Indeed, the soul needs silent space, in some accessible form. We must procure it for ourselves, even if it is at our expense. Even if it means a few less enslaving gadgets, apps, or activities. Even if it might mean sitting with our thoughts as we decompress in laundromats and on trains. There is more to be missed than to be amassed.
The week of retreat and reflection happened as late-summer transitioned toward early-autumn. A liminal season of noticeably changing light and air. Being in Boston, I’m unavoidably reminded of the annual return to school for the new academic year. Added to the city’s usual intensity are the swarms of arriving students. I saw reminders of this time of the year in all my places of community and study, through the week. But I was in the city for the contrasting purpose of respite. Ancient pages of text reflected up to me in the Athenaeum reading rooms, while muted sounds of traffic audibly reminded me of where I was- albeit on my own schedule. As with the moments in which I saw common spaces upheld by a shared sense of sanctity, I was able to savour the sounds of the environment. Finding silent space of any duration, amidst our chaotic swirls, is essentially our developed skill for identifying counterforms between our time structures.
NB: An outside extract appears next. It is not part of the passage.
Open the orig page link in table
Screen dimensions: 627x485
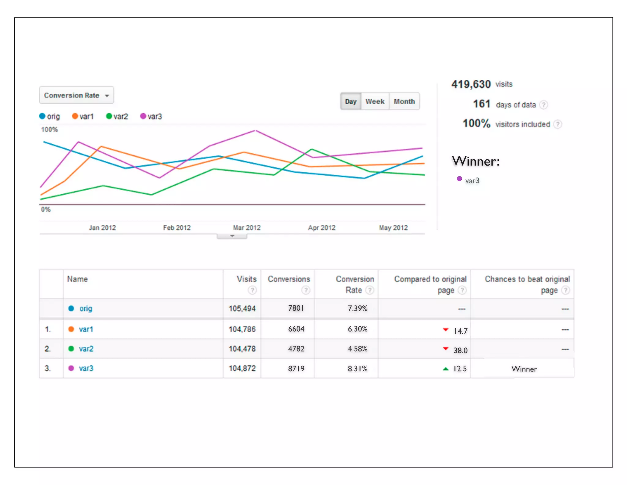pos(86,308)
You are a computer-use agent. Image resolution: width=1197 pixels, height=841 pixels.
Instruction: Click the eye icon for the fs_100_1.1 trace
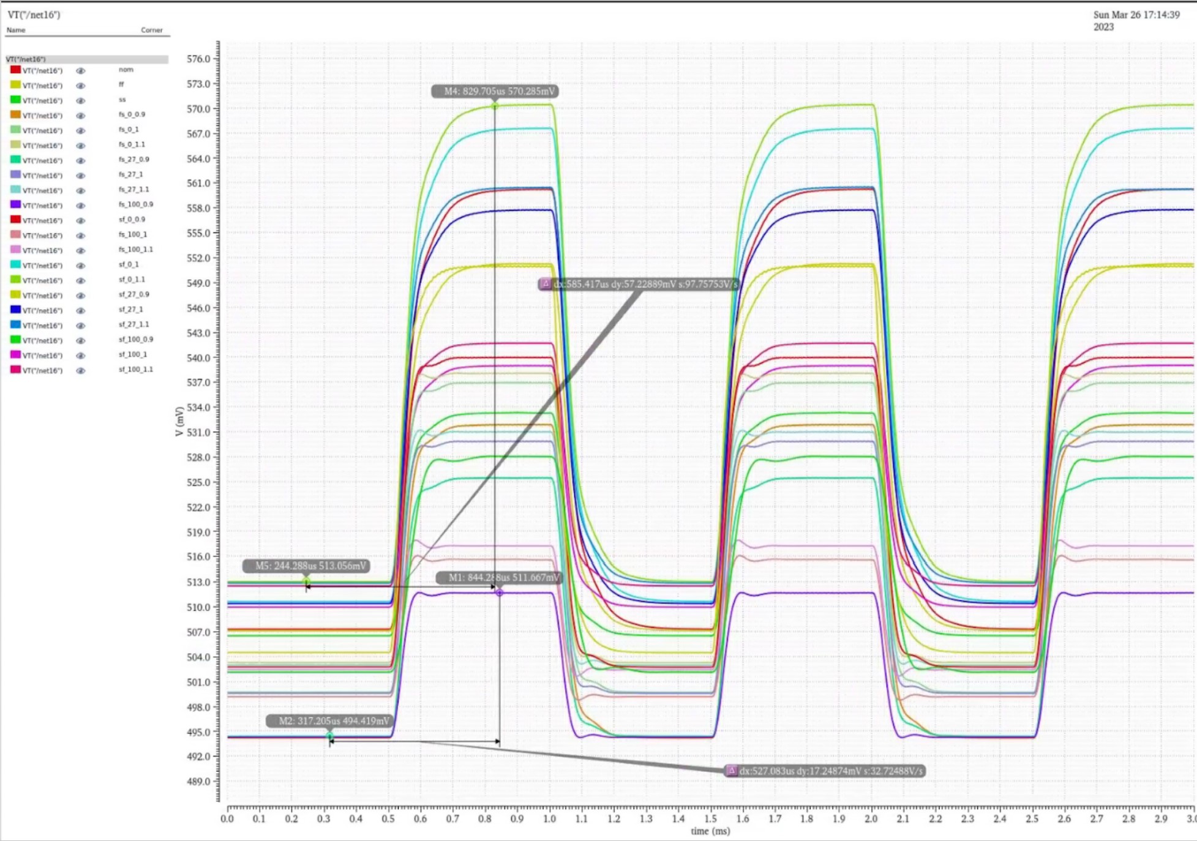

During work weeks, morsels of respite, discovered between rigid forms, can serve as windows through which we can admit light and air. Just as in graphic design, the ability to delineate counterform leads to improved perception of solid form. In the life of thought, this would be parenthetic quiet. Surely not a rule for every person, as we must each determine whether or not some grasp of our consciousness is being denied. Beneath this realization is an awareness of a deficit to be transcended.